Un juge de la Cour municipale de Montréal vient de torpiller le très profitable système de distribution de contraventions sans interception de la police. Des décisions qui pourraient faire dérailler un grand nombre de poursuites et compromettre des millions en revenus pour la Ville.

Philippe Teisceira-Lessard Philippe Teisceira-Lessard
La Presse

Depuis quelques années, certains véhicules de patrouille du Service de police de la Ville de Montréal (SPVM) sont munis de lecteurs automatiques de plaques d’immatriculation qui balaient tous les véhicules passant à proximité. Elles permettent notamment d’épingler les automobilistes qui ont trop tardé à acquitter leurs factures de la Société de l’assurance automobile du Québec (SAAQ).

Ce système, qui peut générer des contraventions envoyées par la poste sans qu’il soit nécessaire d’intercepter le véhicule fautif, rapporte gros à la Ville. Quelque 5 millions en amendes en 2018, par exemple.

Mais la justice ne peut se fier uniquement à un outil technologique pour condamner des individus, a décidé le juge Randall Richmond, de la Cour municipale de Montréal, dans deux décisions jumelles rendues juste avant Noël.

Il serait dangereux d’avoir une confiance aveugle en la lecture d’une plaque par [le système automatisé] sans confirmation.

Le juge Randall Richmond, de la Cour municipale de Montréal

« Contrairement aux causes d’excès de vitesse où la vitesse est mesurée par un appareil radar ou à laser, il n’y a aucune information sur l’appareil utilisé, les qualifications de son utilisateur ou une vérification de son état le jour même », a continué le juge Richmond. « Nous ne savons pas si l’appareil était approuvé ou vérifié ou si son opérateur était formé pour l’utiliser.
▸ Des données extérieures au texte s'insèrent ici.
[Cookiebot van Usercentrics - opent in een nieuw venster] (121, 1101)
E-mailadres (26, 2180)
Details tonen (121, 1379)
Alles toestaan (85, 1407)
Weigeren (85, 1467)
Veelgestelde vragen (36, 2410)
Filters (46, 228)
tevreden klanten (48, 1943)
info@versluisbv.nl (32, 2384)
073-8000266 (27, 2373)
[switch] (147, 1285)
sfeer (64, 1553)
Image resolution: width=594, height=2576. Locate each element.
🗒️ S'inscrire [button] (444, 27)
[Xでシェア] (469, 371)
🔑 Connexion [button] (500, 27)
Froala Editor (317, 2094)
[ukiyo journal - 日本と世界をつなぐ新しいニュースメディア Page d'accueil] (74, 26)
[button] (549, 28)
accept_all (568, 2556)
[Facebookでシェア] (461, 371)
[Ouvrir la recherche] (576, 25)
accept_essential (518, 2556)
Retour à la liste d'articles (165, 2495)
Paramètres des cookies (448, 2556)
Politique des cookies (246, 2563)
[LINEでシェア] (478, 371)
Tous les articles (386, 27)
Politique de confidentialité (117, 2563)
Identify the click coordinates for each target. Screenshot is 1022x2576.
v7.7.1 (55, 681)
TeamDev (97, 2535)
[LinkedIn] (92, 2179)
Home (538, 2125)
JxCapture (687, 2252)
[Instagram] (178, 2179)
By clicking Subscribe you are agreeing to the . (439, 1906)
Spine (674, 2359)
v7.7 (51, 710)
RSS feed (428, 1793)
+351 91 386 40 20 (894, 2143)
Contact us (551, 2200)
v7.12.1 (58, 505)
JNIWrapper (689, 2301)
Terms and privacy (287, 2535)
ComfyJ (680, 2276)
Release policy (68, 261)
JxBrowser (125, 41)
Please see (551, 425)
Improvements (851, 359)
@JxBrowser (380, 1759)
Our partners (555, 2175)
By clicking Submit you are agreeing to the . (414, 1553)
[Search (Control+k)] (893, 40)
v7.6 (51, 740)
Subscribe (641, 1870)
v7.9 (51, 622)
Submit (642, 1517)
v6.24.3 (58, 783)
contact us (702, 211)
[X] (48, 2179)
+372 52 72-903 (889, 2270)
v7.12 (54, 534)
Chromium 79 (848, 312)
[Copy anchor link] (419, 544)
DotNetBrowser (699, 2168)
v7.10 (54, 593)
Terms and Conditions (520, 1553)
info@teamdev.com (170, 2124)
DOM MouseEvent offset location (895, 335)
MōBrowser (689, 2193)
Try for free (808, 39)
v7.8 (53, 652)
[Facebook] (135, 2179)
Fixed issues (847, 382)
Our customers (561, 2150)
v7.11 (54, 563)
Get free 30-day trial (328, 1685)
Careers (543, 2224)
Nous ne savons pas non plus l’impact qu’auraient pu avoir le temps pluvieux, la chaussée mouillée, et la présence d’autres véhicules sur la route. »

Bref, selon le magistrat, le citoyen n’a pas la possibilité de se défendre adéquatement une fois que l’ordinateur l’accuse d’avoir commis une infraction.

Condamnés par un ordinateur

Les deux causes qu’il devait juger étaient celles d’automobilistes dont la plaque d’immatriculation avait été captée par un lecteur automatique, mais que la police n’avait pas pris en chasse. Fait inusité : les automobilistes ne se sont pas présentés à la Cour municipale pour contester leur contravention, mais le juge Richmond a tout de même pris sur lui de les acquitter en s’attaquant à l’outil technologique utilisé pour les épingler.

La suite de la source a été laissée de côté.